··· Data to process
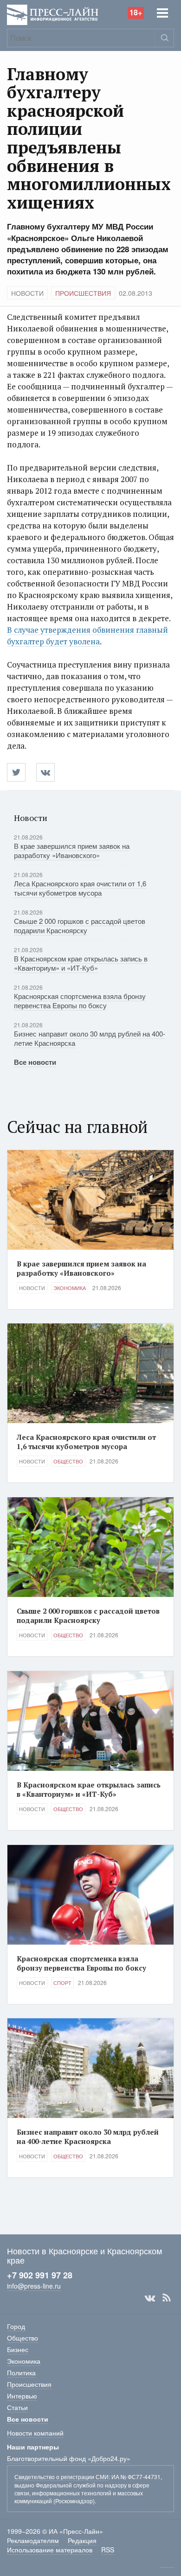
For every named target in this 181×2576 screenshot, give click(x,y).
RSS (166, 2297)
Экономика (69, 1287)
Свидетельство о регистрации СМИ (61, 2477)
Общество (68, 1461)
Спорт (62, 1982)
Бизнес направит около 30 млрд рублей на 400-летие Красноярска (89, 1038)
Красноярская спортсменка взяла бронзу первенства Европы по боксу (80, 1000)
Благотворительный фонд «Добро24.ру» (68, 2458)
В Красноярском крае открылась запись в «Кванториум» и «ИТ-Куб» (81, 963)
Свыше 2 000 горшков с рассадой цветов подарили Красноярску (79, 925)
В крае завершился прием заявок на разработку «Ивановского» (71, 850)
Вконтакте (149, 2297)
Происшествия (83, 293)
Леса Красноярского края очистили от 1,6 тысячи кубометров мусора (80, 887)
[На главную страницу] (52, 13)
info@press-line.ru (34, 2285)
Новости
······
··· Data to process
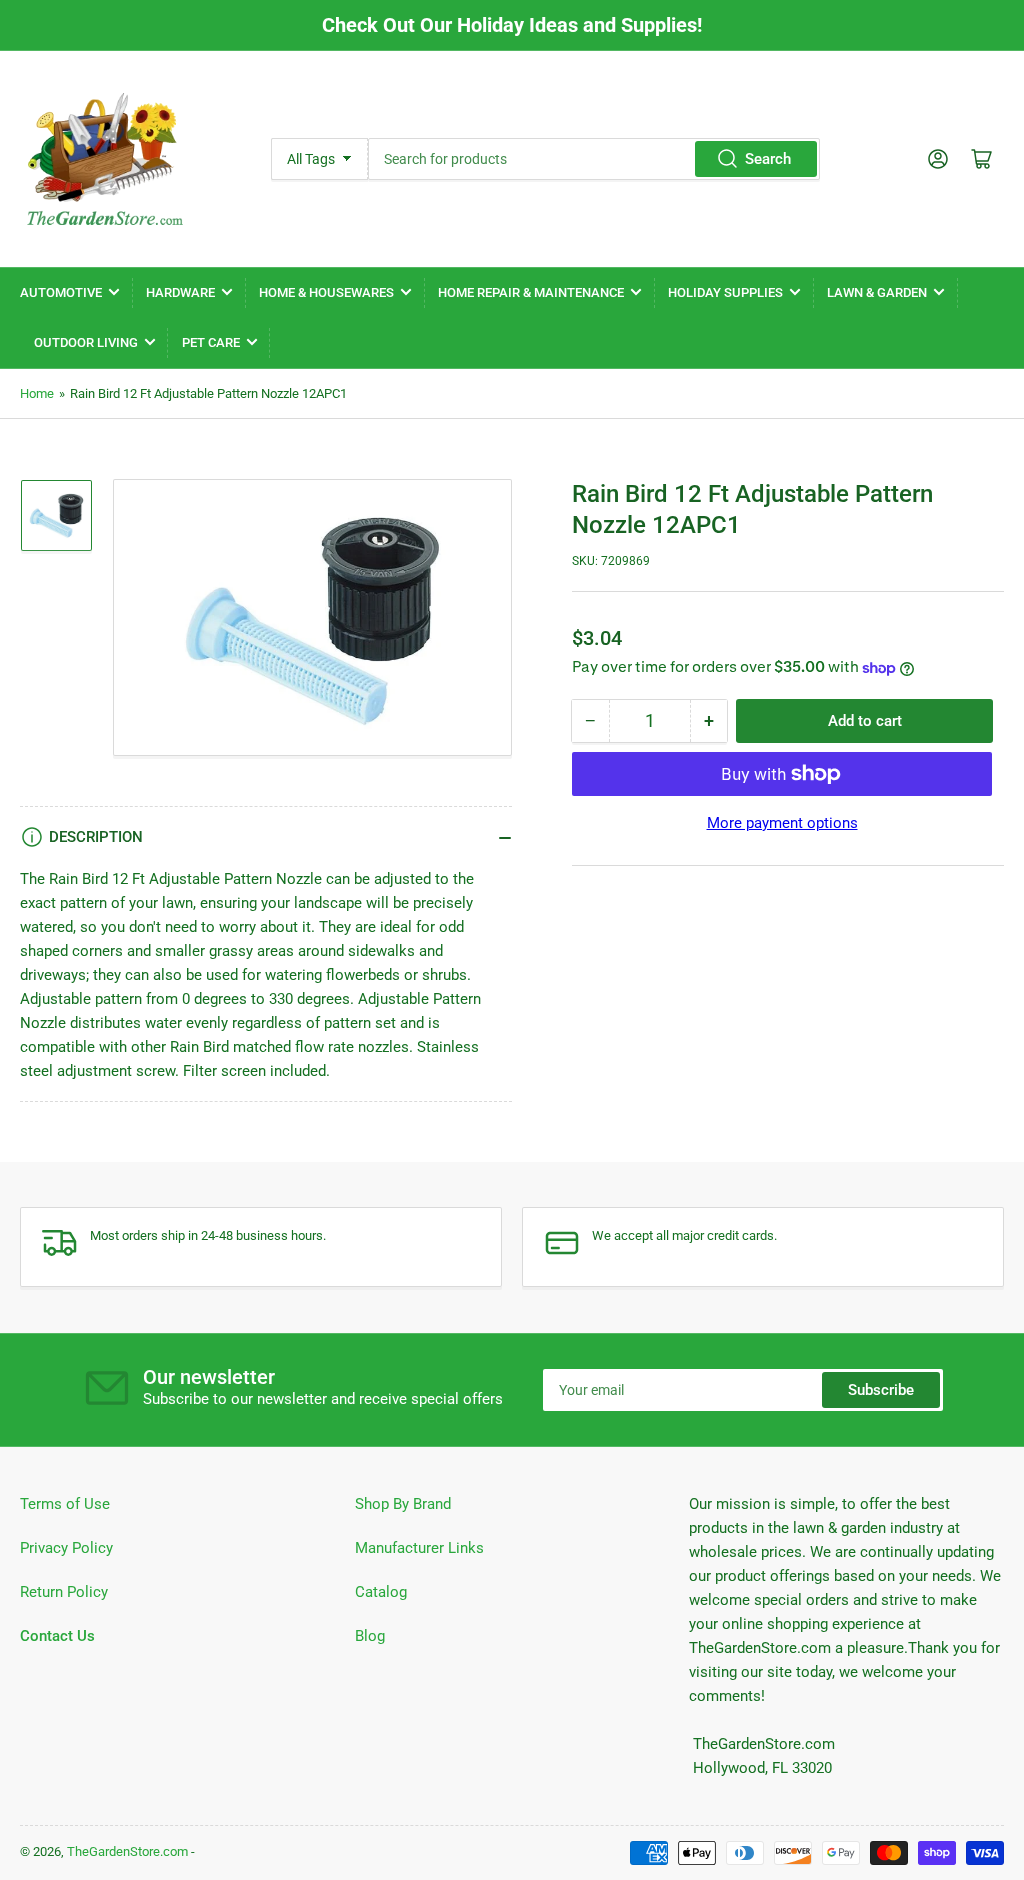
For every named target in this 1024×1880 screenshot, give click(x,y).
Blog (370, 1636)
······
··· Data to process
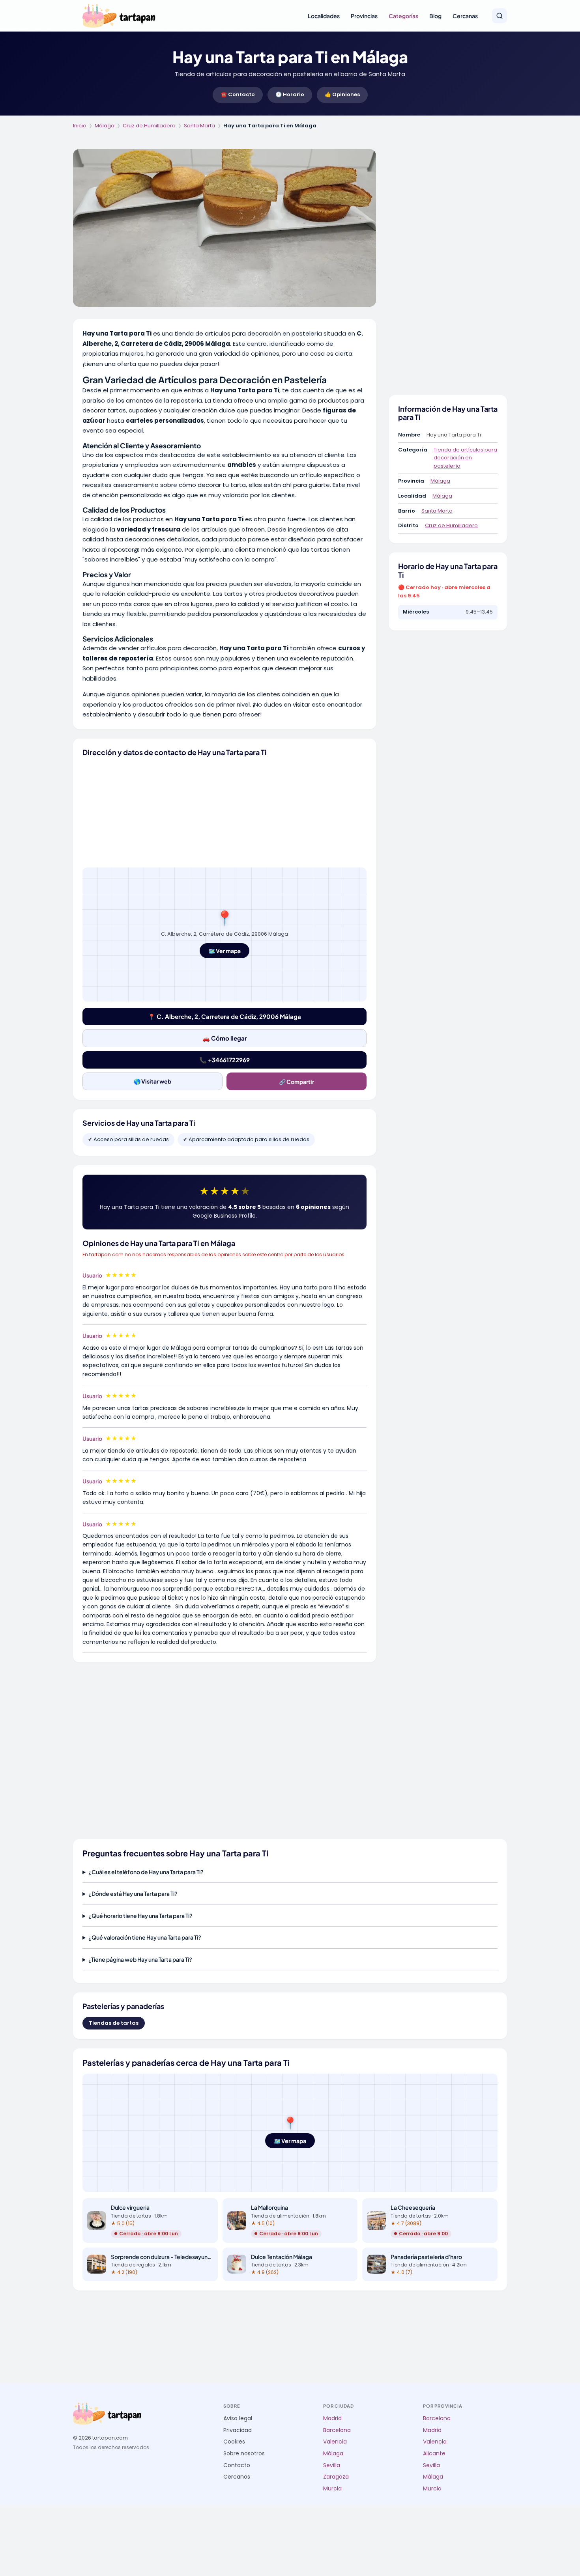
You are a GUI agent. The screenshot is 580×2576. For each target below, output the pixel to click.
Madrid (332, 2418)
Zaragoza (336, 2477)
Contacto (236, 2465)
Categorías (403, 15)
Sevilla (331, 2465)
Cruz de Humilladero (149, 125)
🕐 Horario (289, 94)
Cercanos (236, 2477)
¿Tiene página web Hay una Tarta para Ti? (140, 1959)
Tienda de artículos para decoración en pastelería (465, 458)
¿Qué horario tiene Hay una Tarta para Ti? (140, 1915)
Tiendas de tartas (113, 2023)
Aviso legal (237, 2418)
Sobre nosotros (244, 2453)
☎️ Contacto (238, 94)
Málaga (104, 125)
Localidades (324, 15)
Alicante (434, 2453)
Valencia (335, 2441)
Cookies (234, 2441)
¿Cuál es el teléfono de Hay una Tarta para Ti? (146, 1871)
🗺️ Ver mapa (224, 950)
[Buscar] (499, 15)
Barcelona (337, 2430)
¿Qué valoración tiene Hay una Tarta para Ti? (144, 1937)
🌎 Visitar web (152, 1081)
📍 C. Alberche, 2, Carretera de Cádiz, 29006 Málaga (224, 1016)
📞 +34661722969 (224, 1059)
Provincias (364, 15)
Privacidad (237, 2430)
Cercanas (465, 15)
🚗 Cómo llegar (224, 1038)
······
* _What is expected_: In how many lines of the material does the word "this" occur? Reply with only that number.

* _Completed exercise_: 2